AURORA | Aurora City Council member Nicole Johnston wants the public to be heard earlier and longer.

Johnston is balking at a proposal before city lawmakers to change city council meeting rules, which includes limiting public comment at city council meetings. 

The proposal would limit the public invited to be heard, which typically takes place near the beginning of the meeting, to just 30 minutes.

City council members stopped short of discussing that proposed change during a study session Monday night due to time. But as the meeting ended Johnston said she’d prefer if the city hosted a meeting with the public specific to those changes. The city is hosting a similar meeting with proposed updates to the city code regarding animal ordinances.

The council rule revisions are from an ad hoc committee called up by council member Marsha Berzins. Council members Allison Hiltz and Francoise Bergan were also on the committee. The committee is created every couple of years to make minor changes to the council rules.

Hiltz was absent from the study session due to travel, but said on Facebook that she agreed with Johnston’s concern that the change could mean only a select few get their voices heard.

“As a strong supporter of allowing all constituents to be heard, even when there are 40 people speaking on the same topic, I am concerned about the impact this will have on our community’s ability to engage in the democratic process,” she said.

At the study session city council members also gave initial unanimous approval to a $2 fee for hotel rooms — that money would be used for marketing the city.

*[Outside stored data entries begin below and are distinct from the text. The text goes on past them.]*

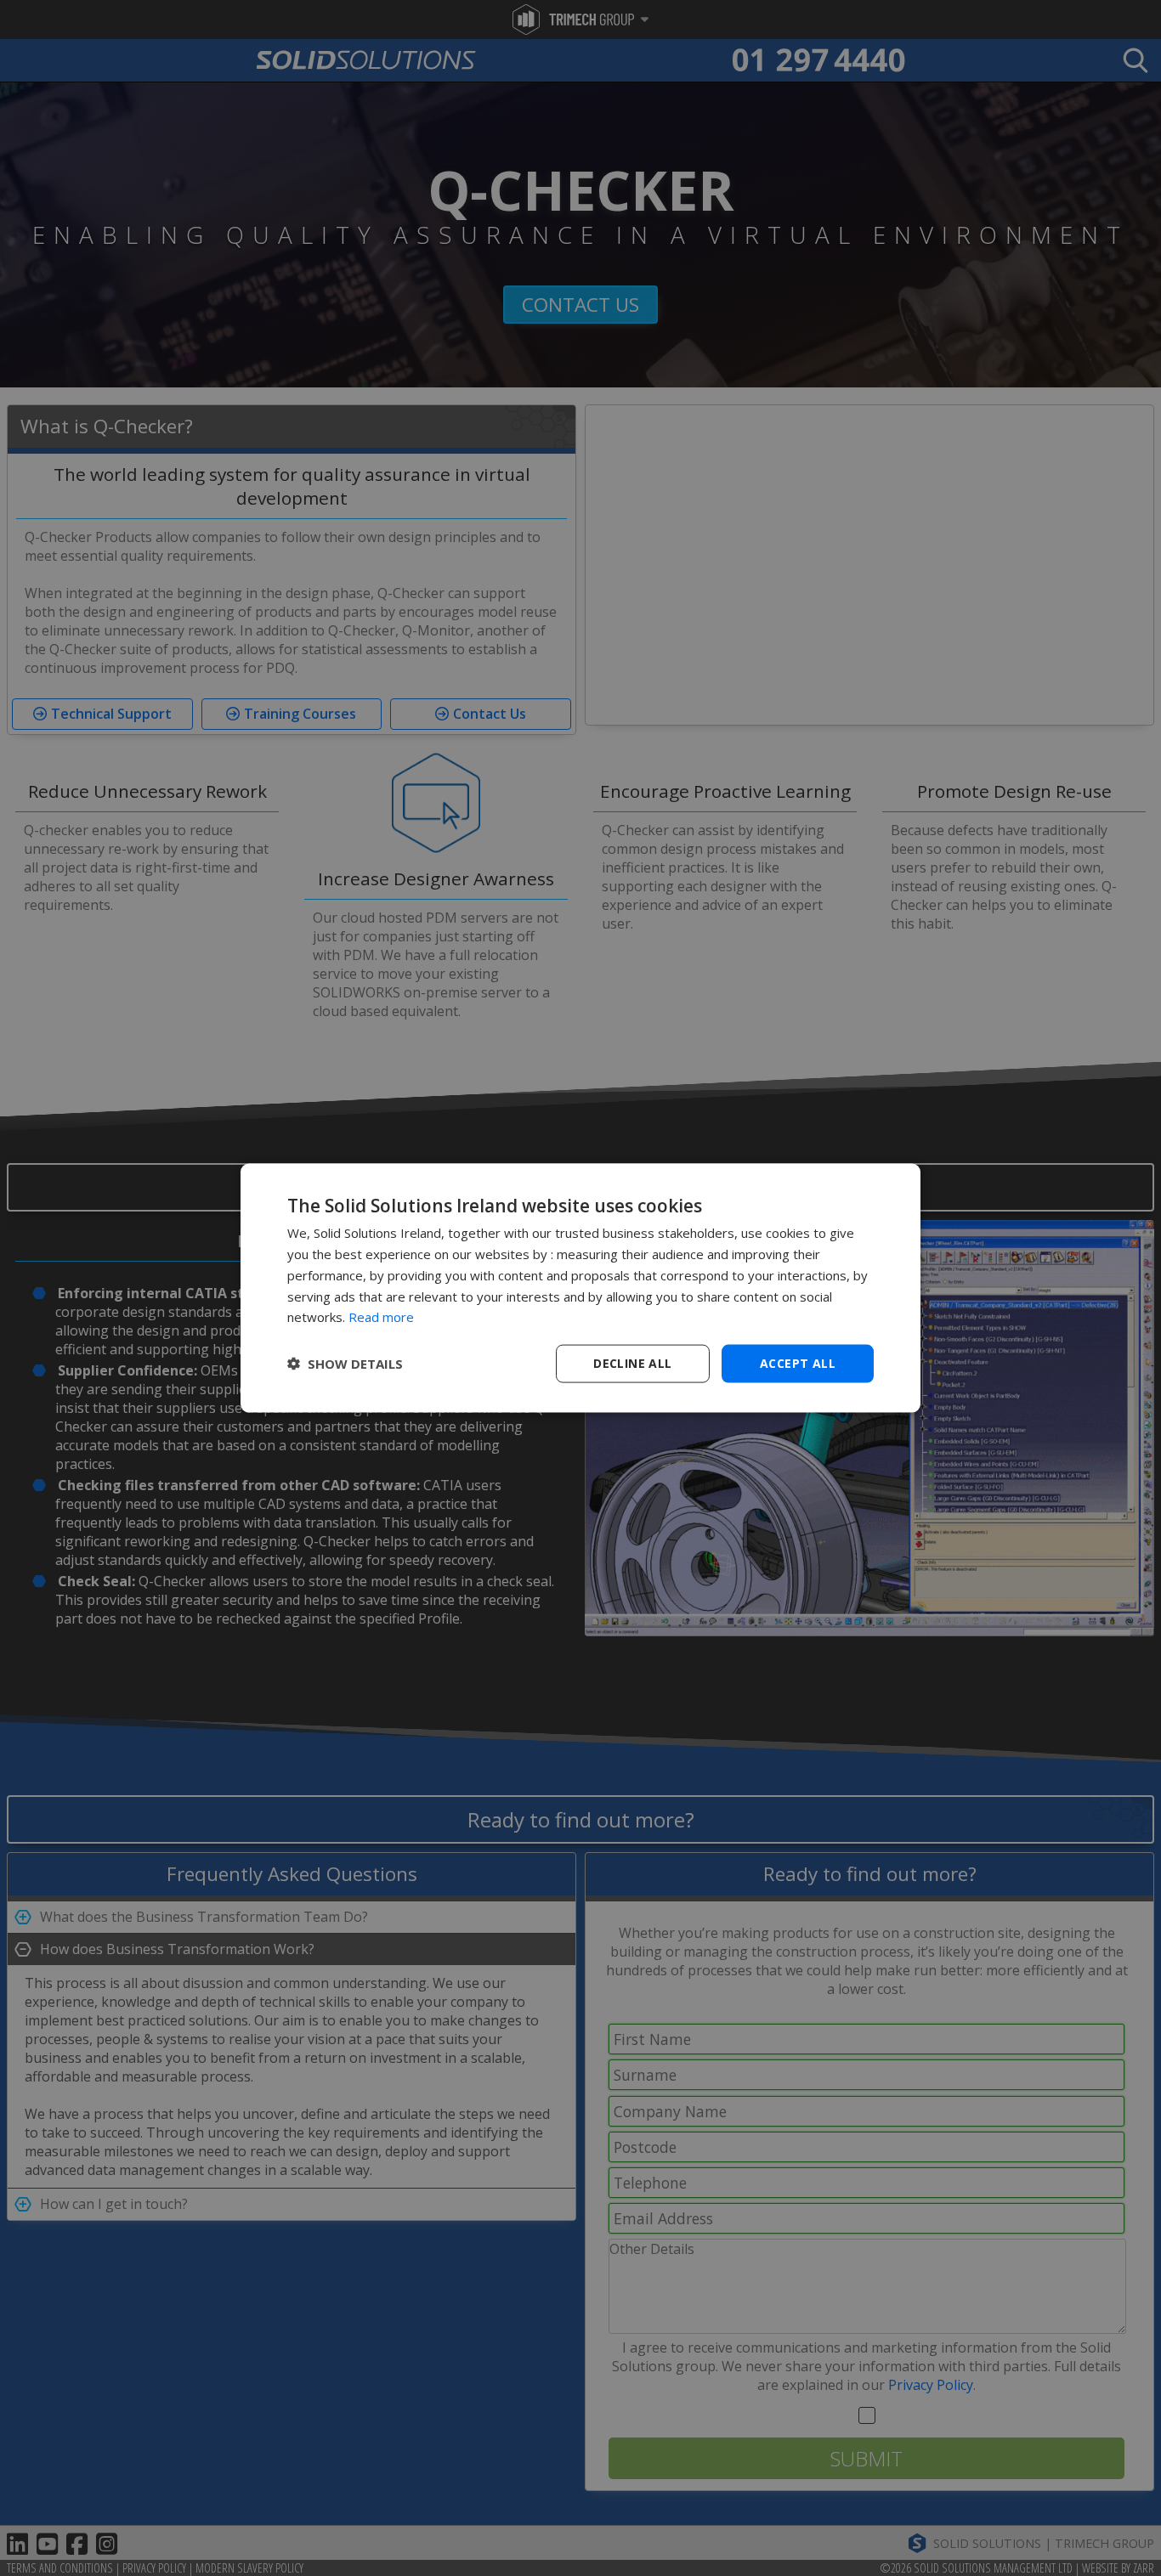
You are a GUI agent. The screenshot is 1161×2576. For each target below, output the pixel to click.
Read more (381, 1316)
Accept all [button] (797, 1363)
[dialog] (580, 1288)
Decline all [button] (632, 1363)
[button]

Council members also narrowly approved a rezoning plan for Original Aurora — which stretches from Yosemite Street to Peoria Street and East Sixth Avenue to East 26th Avenue. The item was tabled from a June meeting so city staff could perform more outreach to community members.

Ward I council member Crystal Murillo voted against the measure, citing concerns about possible displacement from the rezoning plan. Councilman Charlie Richardson also voted against the measure.